EXERCISE PROMPT:
Pick each line containing "using" out of the records.

------------

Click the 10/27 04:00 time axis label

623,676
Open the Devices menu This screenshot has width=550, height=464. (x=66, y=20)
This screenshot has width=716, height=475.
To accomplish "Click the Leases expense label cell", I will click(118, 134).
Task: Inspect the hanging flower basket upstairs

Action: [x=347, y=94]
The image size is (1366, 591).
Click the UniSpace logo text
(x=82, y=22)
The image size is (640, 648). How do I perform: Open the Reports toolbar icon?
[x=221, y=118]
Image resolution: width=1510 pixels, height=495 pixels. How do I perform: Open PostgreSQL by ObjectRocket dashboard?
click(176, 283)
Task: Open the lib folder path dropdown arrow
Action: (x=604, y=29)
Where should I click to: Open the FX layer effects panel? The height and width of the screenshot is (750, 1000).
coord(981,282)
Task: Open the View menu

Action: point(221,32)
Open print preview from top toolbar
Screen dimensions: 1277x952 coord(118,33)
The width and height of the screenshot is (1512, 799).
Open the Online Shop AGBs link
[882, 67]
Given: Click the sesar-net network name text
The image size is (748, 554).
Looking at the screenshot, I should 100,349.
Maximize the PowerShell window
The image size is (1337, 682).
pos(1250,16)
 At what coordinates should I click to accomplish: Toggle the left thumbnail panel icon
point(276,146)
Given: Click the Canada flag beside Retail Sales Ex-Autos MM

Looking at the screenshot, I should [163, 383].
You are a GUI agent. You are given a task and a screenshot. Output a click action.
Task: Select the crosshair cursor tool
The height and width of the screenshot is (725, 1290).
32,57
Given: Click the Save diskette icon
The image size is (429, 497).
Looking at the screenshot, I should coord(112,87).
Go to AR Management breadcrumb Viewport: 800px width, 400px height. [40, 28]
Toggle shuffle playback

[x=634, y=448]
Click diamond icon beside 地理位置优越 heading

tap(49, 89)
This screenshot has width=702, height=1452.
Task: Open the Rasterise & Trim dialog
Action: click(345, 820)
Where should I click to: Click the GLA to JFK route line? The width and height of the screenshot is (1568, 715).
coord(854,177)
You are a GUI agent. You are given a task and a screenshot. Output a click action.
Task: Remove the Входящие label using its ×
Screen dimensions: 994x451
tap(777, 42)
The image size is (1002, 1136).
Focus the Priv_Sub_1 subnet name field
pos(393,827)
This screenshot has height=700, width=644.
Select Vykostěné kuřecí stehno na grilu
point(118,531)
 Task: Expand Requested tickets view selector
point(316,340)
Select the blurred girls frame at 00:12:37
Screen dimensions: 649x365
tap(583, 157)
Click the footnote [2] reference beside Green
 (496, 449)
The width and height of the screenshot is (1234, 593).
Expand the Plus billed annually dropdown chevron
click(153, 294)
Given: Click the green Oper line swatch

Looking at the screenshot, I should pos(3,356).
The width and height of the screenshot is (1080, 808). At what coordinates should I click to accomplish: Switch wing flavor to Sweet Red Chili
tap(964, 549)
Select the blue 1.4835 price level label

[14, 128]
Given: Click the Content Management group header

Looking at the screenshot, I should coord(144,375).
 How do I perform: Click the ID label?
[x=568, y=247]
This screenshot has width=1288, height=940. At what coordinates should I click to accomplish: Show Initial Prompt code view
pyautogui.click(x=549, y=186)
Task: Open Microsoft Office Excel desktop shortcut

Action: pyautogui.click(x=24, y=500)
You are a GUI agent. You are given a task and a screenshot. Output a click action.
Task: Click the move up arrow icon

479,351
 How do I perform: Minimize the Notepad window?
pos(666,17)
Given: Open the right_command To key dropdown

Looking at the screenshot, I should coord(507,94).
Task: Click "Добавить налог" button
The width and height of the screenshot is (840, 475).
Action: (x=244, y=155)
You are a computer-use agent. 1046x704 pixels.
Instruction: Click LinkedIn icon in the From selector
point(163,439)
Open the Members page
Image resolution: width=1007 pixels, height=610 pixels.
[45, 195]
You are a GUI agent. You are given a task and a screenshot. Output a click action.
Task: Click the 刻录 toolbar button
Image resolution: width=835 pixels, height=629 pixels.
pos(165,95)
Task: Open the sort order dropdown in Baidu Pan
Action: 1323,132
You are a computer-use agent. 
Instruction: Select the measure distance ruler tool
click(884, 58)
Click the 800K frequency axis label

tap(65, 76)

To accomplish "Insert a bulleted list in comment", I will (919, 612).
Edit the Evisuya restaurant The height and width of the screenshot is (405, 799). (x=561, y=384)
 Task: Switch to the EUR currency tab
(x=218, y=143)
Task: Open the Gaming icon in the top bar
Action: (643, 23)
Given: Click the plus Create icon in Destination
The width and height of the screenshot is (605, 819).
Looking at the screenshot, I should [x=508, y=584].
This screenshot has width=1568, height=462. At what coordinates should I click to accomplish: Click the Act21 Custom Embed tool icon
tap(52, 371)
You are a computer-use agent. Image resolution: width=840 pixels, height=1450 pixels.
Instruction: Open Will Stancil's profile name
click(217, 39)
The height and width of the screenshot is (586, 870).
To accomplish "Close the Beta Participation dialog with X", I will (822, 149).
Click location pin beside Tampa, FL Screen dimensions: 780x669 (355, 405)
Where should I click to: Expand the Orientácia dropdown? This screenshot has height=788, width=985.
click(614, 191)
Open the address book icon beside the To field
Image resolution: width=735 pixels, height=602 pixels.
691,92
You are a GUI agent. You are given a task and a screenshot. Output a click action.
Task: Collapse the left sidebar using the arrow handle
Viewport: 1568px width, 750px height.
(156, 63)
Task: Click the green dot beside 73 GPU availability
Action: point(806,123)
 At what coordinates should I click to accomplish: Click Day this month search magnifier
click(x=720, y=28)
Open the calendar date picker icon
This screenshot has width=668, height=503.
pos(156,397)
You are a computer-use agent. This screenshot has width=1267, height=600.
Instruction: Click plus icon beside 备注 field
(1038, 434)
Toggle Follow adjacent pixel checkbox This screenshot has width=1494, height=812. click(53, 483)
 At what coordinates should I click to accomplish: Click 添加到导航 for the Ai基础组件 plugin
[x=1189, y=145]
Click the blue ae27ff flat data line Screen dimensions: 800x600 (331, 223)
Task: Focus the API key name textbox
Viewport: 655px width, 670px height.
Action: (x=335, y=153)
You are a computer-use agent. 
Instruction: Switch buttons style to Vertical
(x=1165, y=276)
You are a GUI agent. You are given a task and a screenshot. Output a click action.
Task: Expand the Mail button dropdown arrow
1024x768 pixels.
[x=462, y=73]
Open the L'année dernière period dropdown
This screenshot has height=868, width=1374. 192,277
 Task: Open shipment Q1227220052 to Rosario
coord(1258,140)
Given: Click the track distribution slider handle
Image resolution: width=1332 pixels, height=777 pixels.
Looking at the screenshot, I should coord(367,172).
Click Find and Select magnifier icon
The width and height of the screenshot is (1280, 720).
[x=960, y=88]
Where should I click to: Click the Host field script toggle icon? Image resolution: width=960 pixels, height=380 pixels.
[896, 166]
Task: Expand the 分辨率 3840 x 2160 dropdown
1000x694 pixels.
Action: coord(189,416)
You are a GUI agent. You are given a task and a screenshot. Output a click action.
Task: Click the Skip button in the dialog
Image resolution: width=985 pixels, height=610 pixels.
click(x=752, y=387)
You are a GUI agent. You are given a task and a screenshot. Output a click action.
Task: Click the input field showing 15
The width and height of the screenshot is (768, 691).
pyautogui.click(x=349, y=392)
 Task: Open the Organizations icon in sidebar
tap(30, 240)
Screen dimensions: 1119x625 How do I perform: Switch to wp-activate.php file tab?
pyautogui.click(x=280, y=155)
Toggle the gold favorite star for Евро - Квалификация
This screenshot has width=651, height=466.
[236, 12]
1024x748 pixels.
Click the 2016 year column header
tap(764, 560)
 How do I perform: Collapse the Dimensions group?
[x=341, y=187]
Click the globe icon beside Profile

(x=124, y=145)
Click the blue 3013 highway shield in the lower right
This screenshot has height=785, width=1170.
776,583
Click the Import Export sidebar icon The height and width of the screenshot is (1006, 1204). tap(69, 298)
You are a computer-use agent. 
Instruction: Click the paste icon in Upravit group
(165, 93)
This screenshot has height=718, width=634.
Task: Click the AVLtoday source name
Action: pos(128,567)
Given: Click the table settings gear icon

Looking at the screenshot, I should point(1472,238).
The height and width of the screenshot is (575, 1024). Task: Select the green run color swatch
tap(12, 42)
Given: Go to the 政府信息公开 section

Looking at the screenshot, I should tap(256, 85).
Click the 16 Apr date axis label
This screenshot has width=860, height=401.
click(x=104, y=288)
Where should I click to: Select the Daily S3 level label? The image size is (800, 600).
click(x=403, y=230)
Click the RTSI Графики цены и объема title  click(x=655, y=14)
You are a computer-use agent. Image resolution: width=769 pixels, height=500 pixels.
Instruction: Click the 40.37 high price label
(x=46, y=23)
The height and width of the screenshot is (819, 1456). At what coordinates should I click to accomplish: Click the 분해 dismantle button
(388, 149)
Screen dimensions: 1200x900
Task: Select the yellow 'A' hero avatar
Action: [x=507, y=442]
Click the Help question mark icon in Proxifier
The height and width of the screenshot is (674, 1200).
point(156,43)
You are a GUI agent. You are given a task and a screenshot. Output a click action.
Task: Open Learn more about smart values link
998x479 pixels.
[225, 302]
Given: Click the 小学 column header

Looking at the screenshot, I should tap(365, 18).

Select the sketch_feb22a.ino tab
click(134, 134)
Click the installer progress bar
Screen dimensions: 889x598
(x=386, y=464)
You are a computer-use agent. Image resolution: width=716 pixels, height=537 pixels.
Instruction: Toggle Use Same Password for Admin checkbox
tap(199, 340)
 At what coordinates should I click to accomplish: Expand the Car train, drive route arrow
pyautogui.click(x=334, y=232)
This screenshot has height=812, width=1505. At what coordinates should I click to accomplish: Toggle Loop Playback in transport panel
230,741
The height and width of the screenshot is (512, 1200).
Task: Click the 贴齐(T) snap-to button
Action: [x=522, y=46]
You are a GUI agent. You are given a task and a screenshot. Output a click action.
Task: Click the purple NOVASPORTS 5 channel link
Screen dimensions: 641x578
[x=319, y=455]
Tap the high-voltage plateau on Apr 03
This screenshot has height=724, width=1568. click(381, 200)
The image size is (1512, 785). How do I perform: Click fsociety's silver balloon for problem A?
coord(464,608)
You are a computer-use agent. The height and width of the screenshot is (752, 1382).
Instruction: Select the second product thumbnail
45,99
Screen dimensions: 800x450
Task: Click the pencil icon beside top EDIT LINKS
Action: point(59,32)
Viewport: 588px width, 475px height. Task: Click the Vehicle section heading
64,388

------------

SOLUTION FOR THIS TASK:
Task: Remove the Входящие label using its ×
Task: Collapse the left sidebar using the arrow handle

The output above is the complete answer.